GIVEN TEXT:

The compiler may switch formats whenever it is “convenient” in some sense. For example, there are a limited number of registers with the 80-bit format. When they are full, the compiler may convert some values to the 64-bit format and store them in memory. The compiler may also rearrange expressions or perform parts of them at compile-time instead of run-time, and these can affect the arithmetic performed and the format used.

It is troublesome when a C implementation mixes floating-point formats, because users generally cannot predict or control when the conversions between formats occur. This leads to results that are not easily reproducible and interferes with deriving or controlling numerical properties of software. C implementations can be designed to use a single format throughout and avoid some of these problems, but your C implementation is apparently not so designed.

Answer 3

To add to the other answers here: just generally be very careful when working with floating point values.

I highly recommend reading this paper (even though it is a long read): http://hal.archives-ouvertes.fr/docs/00/28/14/29/PDF/floating-point-article.pdf

Skip to section 3 for practical examples, but don't neglect the previous chapters!

Answer 4

I'm fairly sure this can be explained by "intermediate rounding" and the fact that pow is not simply looping around j times multiplying by i, but calculating using exp(log(i)*j) as a floating point calculation. Intermediate rounding may well convert 24.999999999996 into 25.000000000 - even arbitrary storing and reloading of the value may cause differences in this sort of behaviuor, so depending on how the code is generated, it may make a difference to the exact result.

And of course, in some cases, the compiler may even "know" what pow actually achieves, and replace the calculation with a constant result.

INFORMATION SUPPLIED:
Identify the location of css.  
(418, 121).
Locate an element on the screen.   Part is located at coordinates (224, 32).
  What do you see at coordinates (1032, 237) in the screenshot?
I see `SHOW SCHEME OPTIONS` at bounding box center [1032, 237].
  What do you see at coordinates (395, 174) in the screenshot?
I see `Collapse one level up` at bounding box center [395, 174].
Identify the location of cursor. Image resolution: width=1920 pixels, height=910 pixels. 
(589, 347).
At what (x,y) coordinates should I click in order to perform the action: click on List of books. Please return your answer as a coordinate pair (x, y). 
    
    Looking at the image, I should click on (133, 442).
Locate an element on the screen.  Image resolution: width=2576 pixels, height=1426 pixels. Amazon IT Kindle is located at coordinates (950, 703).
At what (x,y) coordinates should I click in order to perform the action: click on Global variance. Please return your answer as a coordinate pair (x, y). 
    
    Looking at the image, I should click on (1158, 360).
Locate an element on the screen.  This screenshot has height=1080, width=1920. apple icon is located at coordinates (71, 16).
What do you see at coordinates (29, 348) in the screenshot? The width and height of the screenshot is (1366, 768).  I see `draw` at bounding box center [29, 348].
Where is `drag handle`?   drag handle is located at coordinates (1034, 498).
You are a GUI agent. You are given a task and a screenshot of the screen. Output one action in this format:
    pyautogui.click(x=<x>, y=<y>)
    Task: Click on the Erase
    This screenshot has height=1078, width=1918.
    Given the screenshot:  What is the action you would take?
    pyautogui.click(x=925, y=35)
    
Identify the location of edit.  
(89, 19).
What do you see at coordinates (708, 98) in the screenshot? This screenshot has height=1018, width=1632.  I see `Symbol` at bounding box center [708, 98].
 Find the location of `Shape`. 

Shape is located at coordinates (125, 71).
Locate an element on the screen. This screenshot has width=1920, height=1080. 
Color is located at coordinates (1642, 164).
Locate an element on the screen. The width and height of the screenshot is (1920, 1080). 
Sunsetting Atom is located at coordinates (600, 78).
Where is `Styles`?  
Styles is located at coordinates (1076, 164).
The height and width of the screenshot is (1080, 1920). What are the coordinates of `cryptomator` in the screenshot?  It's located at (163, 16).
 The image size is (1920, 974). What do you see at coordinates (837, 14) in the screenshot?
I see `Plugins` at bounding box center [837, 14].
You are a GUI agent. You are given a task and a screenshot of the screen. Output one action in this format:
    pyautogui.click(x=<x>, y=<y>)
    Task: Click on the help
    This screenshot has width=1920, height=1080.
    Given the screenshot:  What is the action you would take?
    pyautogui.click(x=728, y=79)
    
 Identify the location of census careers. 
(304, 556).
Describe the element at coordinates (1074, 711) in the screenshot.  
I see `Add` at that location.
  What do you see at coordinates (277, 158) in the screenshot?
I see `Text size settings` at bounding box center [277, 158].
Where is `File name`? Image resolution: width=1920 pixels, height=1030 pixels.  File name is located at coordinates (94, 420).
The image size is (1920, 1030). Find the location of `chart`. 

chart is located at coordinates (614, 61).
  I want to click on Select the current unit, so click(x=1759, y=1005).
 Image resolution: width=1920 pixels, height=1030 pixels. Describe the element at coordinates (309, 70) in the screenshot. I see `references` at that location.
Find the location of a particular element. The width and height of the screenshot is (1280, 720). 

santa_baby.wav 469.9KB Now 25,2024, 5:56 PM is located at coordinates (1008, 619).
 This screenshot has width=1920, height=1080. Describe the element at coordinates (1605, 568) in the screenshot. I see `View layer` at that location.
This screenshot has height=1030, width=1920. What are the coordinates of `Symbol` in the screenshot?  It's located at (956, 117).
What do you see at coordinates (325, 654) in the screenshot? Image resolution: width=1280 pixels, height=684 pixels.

WHAT YOU NEED TO DO:
1. In the floating-point thread, how does Answer 4 say pow calculates its result instead of looping j times and multiplying by i?
2. Reproduce everything in the floating-point thread from "To add to the" down to "the previous chapters!".
The rows come from a different source than the floating-point thread.

WRITTEN ANSWERS:
1. It calculates exp(log(i)*j) as a floating-point calculation.

2.
To add to the other answers here: just generally be very careful when working with floating point values.

I highly recommend reading this paper (even though it is a long read): http://hal.archives-ouvertes.fr/docs/00/28/14/29/PDF/floating-point-article.pdf

Skip to section 3 for practical examples, but don't neglect the previous chapters!